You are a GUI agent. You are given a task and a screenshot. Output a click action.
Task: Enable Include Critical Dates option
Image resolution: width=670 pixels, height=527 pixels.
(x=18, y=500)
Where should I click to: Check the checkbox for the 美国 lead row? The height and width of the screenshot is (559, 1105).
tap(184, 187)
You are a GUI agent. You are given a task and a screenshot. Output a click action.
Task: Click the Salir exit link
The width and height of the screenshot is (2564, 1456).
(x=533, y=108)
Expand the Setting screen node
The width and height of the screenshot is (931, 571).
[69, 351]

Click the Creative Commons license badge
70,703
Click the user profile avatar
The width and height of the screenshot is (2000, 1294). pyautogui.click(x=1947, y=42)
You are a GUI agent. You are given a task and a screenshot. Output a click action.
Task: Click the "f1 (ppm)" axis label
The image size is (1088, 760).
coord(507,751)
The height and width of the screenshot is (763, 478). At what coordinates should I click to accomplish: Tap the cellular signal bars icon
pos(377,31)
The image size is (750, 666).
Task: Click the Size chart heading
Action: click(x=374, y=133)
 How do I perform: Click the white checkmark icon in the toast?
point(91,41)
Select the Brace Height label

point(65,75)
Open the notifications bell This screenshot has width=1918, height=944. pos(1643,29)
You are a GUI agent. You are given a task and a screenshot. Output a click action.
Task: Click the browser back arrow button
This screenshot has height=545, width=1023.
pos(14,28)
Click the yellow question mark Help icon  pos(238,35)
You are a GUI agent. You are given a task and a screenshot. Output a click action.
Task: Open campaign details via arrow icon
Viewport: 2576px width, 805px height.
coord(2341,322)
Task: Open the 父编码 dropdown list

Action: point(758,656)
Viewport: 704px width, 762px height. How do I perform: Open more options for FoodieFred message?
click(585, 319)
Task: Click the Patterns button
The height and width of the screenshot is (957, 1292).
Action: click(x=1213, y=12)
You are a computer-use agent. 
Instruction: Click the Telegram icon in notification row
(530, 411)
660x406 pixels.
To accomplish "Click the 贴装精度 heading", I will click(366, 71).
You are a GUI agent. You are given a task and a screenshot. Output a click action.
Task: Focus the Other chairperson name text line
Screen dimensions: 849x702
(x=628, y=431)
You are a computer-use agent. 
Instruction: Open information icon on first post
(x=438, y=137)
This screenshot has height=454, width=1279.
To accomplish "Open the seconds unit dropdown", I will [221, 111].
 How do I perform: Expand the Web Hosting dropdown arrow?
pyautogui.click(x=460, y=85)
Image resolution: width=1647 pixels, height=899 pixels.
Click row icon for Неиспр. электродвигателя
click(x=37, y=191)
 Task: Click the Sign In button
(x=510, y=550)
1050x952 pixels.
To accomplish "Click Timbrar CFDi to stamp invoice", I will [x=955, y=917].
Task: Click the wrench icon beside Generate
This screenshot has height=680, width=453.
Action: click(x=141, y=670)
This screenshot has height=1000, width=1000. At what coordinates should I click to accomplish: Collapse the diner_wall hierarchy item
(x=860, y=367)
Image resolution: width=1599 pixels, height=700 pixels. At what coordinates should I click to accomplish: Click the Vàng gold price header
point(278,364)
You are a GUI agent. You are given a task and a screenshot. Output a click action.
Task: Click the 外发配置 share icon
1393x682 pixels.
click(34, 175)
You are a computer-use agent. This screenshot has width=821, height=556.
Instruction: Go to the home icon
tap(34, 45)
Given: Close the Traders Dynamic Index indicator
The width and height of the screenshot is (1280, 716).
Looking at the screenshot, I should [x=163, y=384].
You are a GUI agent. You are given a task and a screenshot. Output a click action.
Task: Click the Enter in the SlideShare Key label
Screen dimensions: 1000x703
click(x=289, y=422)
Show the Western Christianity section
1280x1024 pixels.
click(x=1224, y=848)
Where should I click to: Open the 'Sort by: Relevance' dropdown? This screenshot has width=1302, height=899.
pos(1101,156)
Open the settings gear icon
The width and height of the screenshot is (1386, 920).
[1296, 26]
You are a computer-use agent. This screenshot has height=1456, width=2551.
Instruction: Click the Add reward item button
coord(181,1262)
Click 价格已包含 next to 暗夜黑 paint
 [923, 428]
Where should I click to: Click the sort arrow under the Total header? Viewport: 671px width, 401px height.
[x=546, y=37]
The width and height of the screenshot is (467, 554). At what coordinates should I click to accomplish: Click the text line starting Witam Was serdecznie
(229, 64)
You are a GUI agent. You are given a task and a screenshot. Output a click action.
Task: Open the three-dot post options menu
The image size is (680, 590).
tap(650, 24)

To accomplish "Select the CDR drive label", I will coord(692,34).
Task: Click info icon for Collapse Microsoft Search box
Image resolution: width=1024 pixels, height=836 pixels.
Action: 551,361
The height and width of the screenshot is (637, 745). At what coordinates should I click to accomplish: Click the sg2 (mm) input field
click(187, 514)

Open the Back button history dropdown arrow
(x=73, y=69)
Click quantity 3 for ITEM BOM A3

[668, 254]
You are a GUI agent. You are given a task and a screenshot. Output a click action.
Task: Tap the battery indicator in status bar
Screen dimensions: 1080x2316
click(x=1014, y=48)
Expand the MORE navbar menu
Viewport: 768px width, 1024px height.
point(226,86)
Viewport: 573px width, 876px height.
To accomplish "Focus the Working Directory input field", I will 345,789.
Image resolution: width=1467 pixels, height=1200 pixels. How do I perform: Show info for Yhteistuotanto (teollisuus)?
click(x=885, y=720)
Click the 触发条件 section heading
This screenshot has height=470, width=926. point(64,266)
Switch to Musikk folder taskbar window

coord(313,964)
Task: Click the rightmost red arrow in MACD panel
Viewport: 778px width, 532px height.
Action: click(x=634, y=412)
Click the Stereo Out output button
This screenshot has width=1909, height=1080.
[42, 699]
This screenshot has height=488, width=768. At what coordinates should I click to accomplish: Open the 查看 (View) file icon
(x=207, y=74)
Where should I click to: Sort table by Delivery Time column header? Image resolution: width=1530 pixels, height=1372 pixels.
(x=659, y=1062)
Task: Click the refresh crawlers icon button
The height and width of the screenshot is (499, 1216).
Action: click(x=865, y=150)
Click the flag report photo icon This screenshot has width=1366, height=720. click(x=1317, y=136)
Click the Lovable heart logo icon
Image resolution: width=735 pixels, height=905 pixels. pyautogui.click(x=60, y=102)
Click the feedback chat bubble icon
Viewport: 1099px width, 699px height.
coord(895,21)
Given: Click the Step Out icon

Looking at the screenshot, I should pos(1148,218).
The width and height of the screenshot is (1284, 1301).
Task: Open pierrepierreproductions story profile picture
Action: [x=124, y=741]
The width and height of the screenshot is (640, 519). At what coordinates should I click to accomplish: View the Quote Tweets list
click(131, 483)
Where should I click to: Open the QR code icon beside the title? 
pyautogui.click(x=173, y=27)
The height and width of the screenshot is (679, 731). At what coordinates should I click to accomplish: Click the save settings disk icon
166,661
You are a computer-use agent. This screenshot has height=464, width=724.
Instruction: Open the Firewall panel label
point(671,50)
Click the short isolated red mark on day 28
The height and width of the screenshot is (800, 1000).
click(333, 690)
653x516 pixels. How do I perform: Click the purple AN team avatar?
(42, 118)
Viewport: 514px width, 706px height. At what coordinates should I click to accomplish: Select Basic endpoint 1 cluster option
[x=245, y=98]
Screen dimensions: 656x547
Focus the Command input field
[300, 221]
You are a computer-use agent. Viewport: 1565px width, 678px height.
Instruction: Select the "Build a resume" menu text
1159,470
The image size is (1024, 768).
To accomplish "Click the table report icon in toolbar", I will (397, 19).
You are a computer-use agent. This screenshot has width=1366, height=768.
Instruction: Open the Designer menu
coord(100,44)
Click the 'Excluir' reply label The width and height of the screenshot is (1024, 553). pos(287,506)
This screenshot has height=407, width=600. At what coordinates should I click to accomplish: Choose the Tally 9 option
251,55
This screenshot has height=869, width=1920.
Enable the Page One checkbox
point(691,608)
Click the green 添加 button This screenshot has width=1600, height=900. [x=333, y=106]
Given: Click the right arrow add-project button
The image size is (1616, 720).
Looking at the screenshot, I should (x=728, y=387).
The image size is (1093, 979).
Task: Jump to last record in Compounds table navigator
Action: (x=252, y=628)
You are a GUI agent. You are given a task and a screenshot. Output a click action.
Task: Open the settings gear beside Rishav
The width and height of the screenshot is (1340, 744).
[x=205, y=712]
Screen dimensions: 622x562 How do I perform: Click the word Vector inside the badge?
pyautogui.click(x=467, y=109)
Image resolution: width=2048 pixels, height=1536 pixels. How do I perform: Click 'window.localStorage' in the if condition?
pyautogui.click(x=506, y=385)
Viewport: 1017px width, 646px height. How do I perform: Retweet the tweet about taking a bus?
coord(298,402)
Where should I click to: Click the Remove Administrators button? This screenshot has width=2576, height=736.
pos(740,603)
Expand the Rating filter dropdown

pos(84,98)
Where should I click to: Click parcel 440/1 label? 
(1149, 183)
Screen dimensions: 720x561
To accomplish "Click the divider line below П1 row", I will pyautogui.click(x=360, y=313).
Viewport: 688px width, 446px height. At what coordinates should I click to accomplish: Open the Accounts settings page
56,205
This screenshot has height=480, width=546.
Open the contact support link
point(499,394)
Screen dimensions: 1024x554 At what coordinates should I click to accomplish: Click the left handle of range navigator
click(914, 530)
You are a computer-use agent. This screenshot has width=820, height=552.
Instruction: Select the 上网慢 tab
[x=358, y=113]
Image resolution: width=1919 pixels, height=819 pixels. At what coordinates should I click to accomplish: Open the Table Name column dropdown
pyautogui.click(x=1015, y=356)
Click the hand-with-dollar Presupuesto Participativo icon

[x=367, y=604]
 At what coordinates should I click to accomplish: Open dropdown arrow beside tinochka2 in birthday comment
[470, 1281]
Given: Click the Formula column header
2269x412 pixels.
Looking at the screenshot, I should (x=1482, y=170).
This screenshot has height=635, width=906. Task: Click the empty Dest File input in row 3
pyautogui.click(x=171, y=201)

========================

__WHAT YOU WILL DO__: Whenever the word "indicator" shows up in a line above, copy that line.

__WRITTEN ANSWER__:
Given: Close the Traders Dynamic Index indicator
Task: Tap the battery indicator in status bar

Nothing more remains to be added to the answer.